▸ 必要な作業:
- A) ヴィドールのフーガの解説をもとに、次の問いに答えてください。
(i) ヴィドールが生まれた都市はどこですか。
(ii) ヴィドールの代表的な作品として今日知られているのは何ですか。
(iii) ヴィドールのフーガと著しい類似点があるとされるのは、ハイドンのどの作品のどの楽章ですか。
- B) ヴィドールのフーガの解説のうち、「作曲家 シャルル=マリー・ヴィドールについて」という語句を含む箇所から書き始め、「もややこの形を踏襲している。」の後で止めて、一字一句違えずに書き写してください。

▸ 抜粋本文:
►

シャルル=マリー・ヴィドール 「ハイドンの名によるフーガ」(1909)
作曲家 シャルル=マリー・ヴィドールについて
シャルル=マリー・ヴィドールは1844年2月にフランスのリヨンにてオルガニストの父と発明家の母の間で生まれた。チャイコフスキーと同世代であり、1909年の「ハイドンの名による」作品の作曲家の中で最も高齢である。
ヴィドールは超絶技巧のオルガニストとして知られており、今日では全十曲あるオルガン交響曲が代表的な作品として知られている。その作風はシューマンやメンデルスゾーンなどの初期ロマン派の影響が見られ、わずかながら近代フランスの和声が感じ取れるものの簡潔かつ控えめな書法が特徴的である。
「ハイドンの名によるフーガ」について
オルガン奏者でもあったヴィドールはハイドン動機を用いつつ、ハイドンというより寧ろバロック(特にバッハ)に近いフーガという書式をここで選択している。その主題に関してもバッハのフーガのそれを連想させる。
しかし、ハイドンの初期のフーガを見ると、ヴィドールがオマージュのためにこのジャンルを選択したことが理解できる。ハイドンの弦楽四重奏曲ハ長調(op.20, no.2 Fuga a 4 soggetti)の第4楽章には、ヴィドールのフーガと著しい類似点がある。
これらから、ヴィドールはフーガを選択することで、バッハとハイドンへの二重のオマージュを達成したと考えられる。
フーガとしては、ほぼ二声で展開する三声フーガであるが、声部としての一貫性や対位法的技法よりはピアニズムを優先的に意識した音構成となっており、即興的で軽やかな動機労作となっている。
一般的にフーガ、特に学習フーガと呼ばれる形式は、主旋律が順番に歌われる提示部と、主旋律の一部を使って展開していく喜遊部がそれぞれ交代しながら進み、主旋律が次々と重ねながら歌われる追迫部(ストレッタ)で終結するよう構成される。ヴィドールのフーガもややこの形を踏襲している。

◄

▸ 提供資料:
►

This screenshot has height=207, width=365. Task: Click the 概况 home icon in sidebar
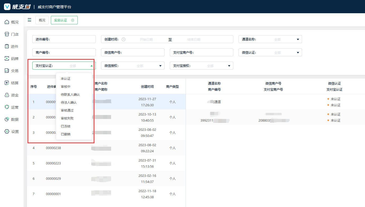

◄

▸ 各問の解答:
- A)
(i) ヴィドールはフランスのリヨンで生まれました。
(ii) 全十曲あるオルガン交響曲が代表的な作品として知られています。
(iii) ハイドンの弦楽四重奏曲ハ長調(op.20, no.2 Fuga a 4 soggetti)の第4楽章です。

- B)
作曲家 シャルル=マリー・ヴィドールについて
シャルル=マリー・ヴィドールは1844年2月にフランスのリヨンにてオルガニストの父と発明家の母の間で生まれた。チャイコフスキーと同世代であり、1909年の「ハイドンの名による」作品の作曲家の中で最も高齢である。
ヴィドールは超絶技巧のオルガニストとして知られており、今日では全十曲あるオルガン交響曲が代表的な作品として知られている。その作風はシューマンやメンデルスゾーンなどの初期ロマン派の影響が見られ、わずかながら近代フランスの和声が感じ取れるものの簡潔かつ控えめな書法が特徴的である。
「ハイドンの名によるフーガ」について
オルガン奏者でもあったヴィドールはハイドン動機を用いつつ、ハイドンというより寧ろバロック(特にバッハ)に近いフーガという書式をここで選択している。その主題に関してもバッハのフーガのそれを連想させる。
しかし、ハイドンの初期のフーガを見ると、ヴィドールがオマージュのためにこのジャンルを選択したことが理解できる。ハイドンの弦楽四重奏曲ハ長調(op.20, no.2 Fuga a 4 soggetti)の第4楽章には、ヴィドールのフーガと著しい類似点がある。
これらから、ヴィドールはフーガを選択することで、バッハとハイドンへの二重のオマージュを達成したと考えられる。
フーガとしては、ほぼ二声で展開する三声フーガであるが、声部としての一貫性や対位法的技法よりはピアニズムを優先的に意識した音構成となっており、即興的で軽やかな動機労作となっている。
一般的にフーガ、特に学習フーガと呼ばれる形式は、主旋律が順番に歌われる提示部と、主旋律の一部を使って展開していく喜遊部がそれぞれ交代しながら進み、主旋律が次々と重ねながら歌われる追迫部(ストレッタ)で終結するよう構成される。ヴィドールのフーガもややこの形を踏襲している。